*WHAT THE TASK ASKS*
In the entries below, the word "computer" appears on some lines. Copy each of those lines.

*** RECORDS PROVIDED ***

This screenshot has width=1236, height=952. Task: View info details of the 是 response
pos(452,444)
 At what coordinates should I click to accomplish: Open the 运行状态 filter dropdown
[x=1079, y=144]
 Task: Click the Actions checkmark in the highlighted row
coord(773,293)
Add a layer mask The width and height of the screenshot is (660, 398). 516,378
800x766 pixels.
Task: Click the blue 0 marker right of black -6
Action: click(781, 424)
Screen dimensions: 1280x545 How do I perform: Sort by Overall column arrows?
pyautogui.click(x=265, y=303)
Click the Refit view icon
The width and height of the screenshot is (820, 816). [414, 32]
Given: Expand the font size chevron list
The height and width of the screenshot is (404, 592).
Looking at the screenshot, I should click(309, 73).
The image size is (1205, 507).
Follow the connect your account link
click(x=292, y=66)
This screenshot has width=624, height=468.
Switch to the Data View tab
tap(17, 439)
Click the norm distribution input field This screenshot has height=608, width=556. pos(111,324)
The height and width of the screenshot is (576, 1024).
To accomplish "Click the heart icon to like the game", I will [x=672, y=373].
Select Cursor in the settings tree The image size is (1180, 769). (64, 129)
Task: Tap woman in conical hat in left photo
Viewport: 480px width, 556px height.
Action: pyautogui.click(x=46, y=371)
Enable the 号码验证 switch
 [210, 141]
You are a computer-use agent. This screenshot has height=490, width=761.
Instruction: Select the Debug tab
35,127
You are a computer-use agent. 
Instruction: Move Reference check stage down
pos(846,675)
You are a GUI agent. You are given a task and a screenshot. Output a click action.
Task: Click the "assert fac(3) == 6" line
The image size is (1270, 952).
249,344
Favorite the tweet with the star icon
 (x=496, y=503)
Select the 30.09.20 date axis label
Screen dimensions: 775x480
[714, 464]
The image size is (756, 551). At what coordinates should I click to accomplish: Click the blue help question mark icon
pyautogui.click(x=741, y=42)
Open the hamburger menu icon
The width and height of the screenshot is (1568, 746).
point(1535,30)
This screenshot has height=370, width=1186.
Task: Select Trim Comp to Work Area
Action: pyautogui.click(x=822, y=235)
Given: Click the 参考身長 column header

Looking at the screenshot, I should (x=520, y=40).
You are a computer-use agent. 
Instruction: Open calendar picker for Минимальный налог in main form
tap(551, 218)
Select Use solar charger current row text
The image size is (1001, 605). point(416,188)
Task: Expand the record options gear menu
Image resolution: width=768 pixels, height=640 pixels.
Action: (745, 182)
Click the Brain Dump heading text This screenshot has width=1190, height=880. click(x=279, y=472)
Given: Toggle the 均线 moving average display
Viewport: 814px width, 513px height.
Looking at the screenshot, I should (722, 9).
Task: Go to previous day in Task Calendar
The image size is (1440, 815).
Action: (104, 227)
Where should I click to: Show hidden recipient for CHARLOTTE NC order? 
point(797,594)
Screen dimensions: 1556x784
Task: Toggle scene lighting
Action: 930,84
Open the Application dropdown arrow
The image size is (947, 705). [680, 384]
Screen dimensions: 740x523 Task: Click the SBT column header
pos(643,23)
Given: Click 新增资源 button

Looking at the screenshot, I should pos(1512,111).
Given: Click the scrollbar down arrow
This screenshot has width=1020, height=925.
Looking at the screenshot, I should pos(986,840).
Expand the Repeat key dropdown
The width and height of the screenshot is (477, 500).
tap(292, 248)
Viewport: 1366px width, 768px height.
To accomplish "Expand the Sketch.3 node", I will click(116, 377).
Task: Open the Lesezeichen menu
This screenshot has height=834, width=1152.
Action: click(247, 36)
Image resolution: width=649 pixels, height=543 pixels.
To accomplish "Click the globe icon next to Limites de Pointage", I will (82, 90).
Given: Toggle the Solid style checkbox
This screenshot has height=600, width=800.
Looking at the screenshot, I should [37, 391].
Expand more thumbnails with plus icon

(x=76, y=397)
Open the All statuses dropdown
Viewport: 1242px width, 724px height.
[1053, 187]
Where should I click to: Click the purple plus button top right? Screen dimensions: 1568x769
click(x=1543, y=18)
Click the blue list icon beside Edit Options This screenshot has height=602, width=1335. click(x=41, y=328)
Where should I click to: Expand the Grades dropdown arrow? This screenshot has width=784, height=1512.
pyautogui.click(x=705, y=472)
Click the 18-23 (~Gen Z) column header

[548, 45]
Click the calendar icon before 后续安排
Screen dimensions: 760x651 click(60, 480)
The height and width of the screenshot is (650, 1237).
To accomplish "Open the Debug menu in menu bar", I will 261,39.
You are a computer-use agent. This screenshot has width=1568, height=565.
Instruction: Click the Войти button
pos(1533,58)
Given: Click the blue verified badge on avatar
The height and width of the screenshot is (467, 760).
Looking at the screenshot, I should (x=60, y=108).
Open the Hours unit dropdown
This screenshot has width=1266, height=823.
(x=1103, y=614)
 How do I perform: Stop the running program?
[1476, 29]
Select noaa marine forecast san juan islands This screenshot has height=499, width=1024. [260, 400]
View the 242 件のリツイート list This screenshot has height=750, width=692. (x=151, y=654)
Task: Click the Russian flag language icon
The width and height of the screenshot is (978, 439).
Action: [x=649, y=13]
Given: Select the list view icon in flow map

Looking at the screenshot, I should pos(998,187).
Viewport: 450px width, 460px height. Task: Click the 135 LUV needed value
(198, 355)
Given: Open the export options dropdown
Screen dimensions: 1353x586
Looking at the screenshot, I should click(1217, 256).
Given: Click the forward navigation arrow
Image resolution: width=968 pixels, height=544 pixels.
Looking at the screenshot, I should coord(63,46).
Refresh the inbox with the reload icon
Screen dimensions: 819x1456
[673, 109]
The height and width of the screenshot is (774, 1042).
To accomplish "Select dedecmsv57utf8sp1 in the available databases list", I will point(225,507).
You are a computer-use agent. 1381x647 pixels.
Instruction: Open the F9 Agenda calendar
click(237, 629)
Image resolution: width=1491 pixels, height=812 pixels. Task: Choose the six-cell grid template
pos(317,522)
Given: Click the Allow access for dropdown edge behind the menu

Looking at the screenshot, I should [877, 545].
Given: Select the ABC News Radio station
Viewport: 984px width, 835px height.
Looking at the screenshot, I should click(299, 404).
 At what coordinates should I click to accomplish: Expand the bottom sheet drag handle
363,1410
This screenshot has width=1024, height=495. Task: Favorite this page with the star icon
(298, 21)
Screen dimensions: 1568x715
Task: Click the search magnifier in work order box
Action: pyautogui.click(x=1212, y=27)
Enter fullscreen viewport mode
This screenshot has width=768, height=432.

*** End of RECORDS PROVIDED ***

*SOLUTION TO THIS EXERCISE*
You are a computer-use agent. This screenshot has height=490, width=761.
You are a computer-use agent. 
You are a computer-use agent. 
You are a computer-use agent. This screenshot has width=1568, height=565.
You are a computer-use agent. 1381x647 pixels.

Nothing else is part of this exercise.